Recipes for Change: Sorghum - a new hope in dry times
IFAD Asset Request Portlet
Sorghum - a new hope in dry times12 October 2017
Checking the consistency of the dehulled sorghum to see if it is ready to cook
While droughts devastate maize yields in parts of Kenya, IFAD supports farmers to grow more resilient crops, such as short-stemmed sorghum.
In Kenya, 2.6 million people have found themselves short of food due to consecutive failed rains and a severe drought predicted to be the worst since 2011. Crops are dry, yields are down, livestock are dying and farm families are becoming increasingly worried. Arid and semi-arid lands make up more than 80 per cent of Kenya’s land mass and are home to approximately 36 per cent of the population. Due to a heavy reliance on rain-fed agriculture, the local farmers suffer disproportionately when droughts threaten.
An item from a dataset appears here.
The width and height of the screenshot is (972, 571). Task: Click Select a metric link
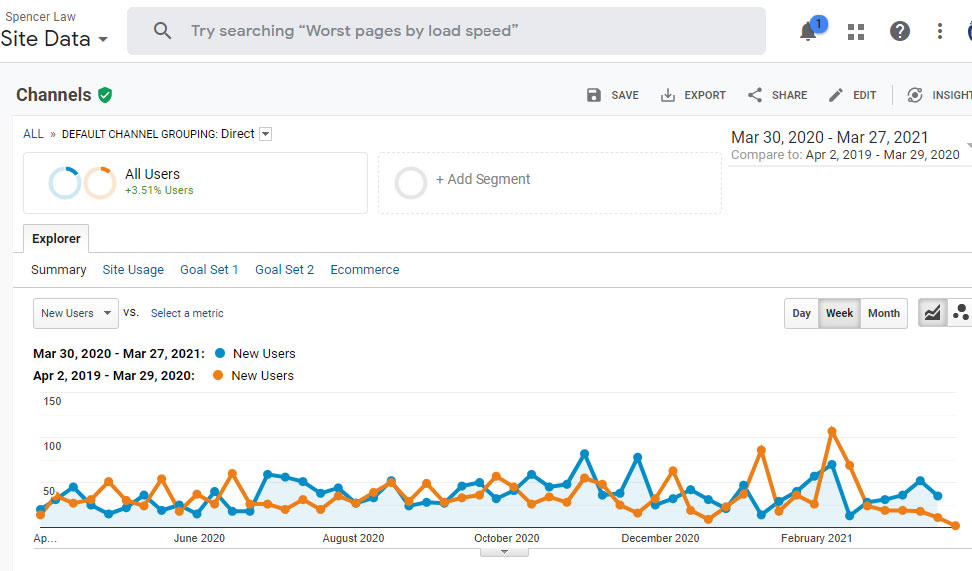pos(187,313)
One affected farmer, Joyce Muthangya, recently took part in the taping of an episode of IFAD’s video series "Recipes for Change," which also featured Kenyan celebrity chef Ali Mandhry. Joyce is a family farmer based near Mwingi Town, 180 Km east of Nairobi. She grows maize, millet, sorghum, green grams and other traditional crops. She collects water from a local shallow well but says must now dig deeper and deeper.
"When I was younger, we would dig maybe two feet into the ground and would find loads of water. Now, we are at six feet and are finding barely any," Joyce tells chef Ali. "I worry that when my grandchildren are fetching water, they will be digging 12 feet down and won't find any."
Joyce says her crops are withering. She has had to stop farming maize, which is considered both a staple and cash crop in Kenya, as her harvests were declining due to moisture stress. Although prized in Kenya, maize is extremely water intensive, and as such, in drought conditions fails more regularly than not. With help from an IFAD-supported project, however, Joyce says she is now cultivating sorghum and green grams which cope better in the dry conditions. In addition, she practices intercropping, a farming technique promoted by IFAD.
To help local farmers like Joyce deal with changing conditions, chef Ali learns the IFAD-supported project is involved in every aspect of farming – from seed to plate. For example, he’s told farmers are taught land preparation practices to ensure as much moisture is conserved as possible, this includes employing conservation agriculture techniques.
Esther Magambo, Senior Programme Coordinator, also tells the celebrity chef that the project works to get farmers the most appropriate seed and the best fertiliser, while ensuring farmers have the skills to get the maximum yields possible.
"Improved productivity in cereal and pulse crop yields will enable farmers to produce food even in dry conditions and could help reduce the estimated three million Kenyans suffering from poor nutrition and chronic food insecurity," she says. Farmers in some areas, she adds, have doubled their yields despite the dry conditions, providing food for their households and communities.
With what he learns from IFAD’s team on the ground, chef Ali sets out to cook a traditional sorghum meal with Joyce. The dish, called Muviku, is an extremely nutritious traditional meal, made for weddings and other festive occasions. The harvesting and dehulling of sorghum is extremely labour intensive if done using the traditional methods. Chef Ali discovers the project promotes machines that can dehull dry grains, which is also great as it means the sorghum can be commercially exported. The traditional dehulling is done wet, and the sorghum must be cooked immediately afterwards.
"The dehulling was great fun, but hard work! Especially in this heat,” says chef Ali. “I think it's great that the project has recognised this, and the potential that sorghum has to replace maize as the cool cash crop of Kenya is high.”
He adds: “There are issues with sorghum that need addressing though. Maize is still at the moment seen as the cool dish, what people want. I think the trick will be convincing the youth, especially in the cities, that sorghum is the future. On paper its already better: less water, cheaper, more recipes [as it can replace both rice and potatoes in other recipes] and more nutritious. What we need, what I will be doing, is trying to promote new recipes, such as fusion dishes that use sorghum. Make it cool again."
The Kenya Cereal Enhancement Programme - Climate Resilient Agricultural Livelihoods Window (KCEP-CRAL) is helping 95,000 farmers like Joyce become food secure, in the arid and semi-arid lands (ASALs). They're channelling US$153 million in development financing (with US$10 million specifically for adaptation). The project is co-funded by IFAD with funds from its Adaptation of Smallholder Agriculture Programme (ASAP), the European Union and the Government of Kenya.